• Data in this exercise:
·····

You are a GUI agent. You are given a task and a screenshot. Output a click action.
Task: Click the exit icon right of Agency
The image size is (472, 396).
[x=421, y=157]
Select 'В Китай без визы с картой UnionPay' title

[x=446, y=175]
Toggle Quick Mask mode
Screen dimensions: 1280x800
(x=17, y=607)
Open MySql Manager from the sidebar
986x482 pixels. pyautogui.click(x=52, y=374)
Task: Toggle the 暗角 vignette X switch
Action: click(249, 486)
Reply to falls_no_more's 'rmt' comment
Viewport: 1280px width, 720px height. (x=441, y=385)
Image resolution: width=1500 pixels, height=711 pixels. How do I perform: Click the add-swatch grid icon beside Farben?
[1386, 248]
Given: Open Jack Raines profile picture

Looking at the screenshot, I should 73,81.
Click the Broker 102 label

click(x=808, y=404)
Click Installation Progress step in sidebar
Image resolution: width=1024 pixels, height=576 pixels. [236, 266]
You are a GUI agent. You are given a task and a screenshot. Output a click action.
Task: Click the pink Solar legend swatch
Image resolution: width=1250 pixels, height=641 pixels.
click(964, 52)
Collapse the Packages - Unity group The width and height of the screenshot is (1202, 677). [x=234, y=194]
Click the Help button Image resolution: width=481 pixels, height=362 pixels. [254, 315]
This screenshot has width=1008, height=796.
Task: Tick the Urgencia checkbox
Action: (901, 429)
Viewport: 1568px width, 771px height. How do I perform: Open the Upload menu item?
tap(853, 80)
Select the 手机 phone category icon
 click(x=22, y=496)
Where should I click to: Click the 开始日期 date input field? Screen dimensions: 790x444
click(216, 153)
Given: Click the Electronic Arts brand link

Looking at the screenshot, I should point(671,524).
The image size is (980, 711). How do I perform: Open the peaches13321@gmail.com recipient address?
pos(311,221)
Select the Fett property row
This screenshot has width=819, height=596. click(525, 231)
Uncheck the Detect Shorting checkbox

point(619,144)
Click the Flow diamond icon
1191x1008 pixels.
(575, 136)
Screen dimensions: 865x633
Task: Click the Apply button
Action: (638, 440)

·····

• Task prompt:
Set down the lines above exactly as they appear, from the first to the last.

• Written answer:
You are a GUI agent. You are given a task and a screenshot. Output a click action.
Task: Click the exit icon right of Agency
The image size is (472, 396).
[x=421, y=157]
Select 'В Китай без визы с картой UnionPay' title

[x=446, y=175]
Toggle Quick Mask mode
Screen dimensions: 1280x800
(x=17, y=607)
Open MySql Manager from the sidebar
986x482 pixels. pyautogui.click(x=52, y=374)
Task: Toggle the 暗角 vignette X switch
Action: click(249, 486)
Reply to falls_no_more's 'rmt' comment
Viewport: 1280px width, 720px height. (x=441, y=385)
Image resolution: width=1500 pixels, height=711 pixels. How do I perform: Click the add-swatch grid icon beside Farben?
[1386, 248]
Given: Open Jack Raines profile picture

Looking at the screenshot, I should 73,81.
Click the Broker 102 label

click(x=808, y=404)
Click Installation Progress step in sidebar
Image resolution: width=1024 pixels, height=576 pixels. [236, 266]
You are a GUI agent. You are given a task and a screenshot. Output a click action.
Task: Click the pink Solar legend swatch
Image resolution: width=1250 pixels, height=641 pixels.
click(964, 52)
Collapse the Packages - Unity group The width and height of the screenshot is (1202, 677). [x=234, y=194]
Click the Help button Image resolution: width=481 pixels, height=362 pixels. [254, 315]
This screenshot has width=1008, height=796.
Task: Tick the Urgencia checkbox
Action: (901, 429)
Viewport: 1568px width, 771px height. How do I perform: Open the Upload menu item?
tap(853, 80)
Select the 手机 phone category icon
 click(x=22, y=496)
Where should I click to: Click the 开始日期 date input field? Screen dimensions: 790x444
click(216, 153)
Given: Click the Electronic Arts brand link

Looking at the screenshot, I should point(671,524).
The image size is (980, 711). How do I perform: Open the peaches13321@gmail.com recipient address?
pos(311,221)
Select the Fett property row
This screenshot has width=819, height=596. click(525, 231)
Uncheck the Detect Shorting checkbox

point(619,144)
Click the Flow diamond icon
1191x1008 pixels.
(575, 136)
Screen dimensions: 865x633
Task: Click the Apply button
Action: (638, 440)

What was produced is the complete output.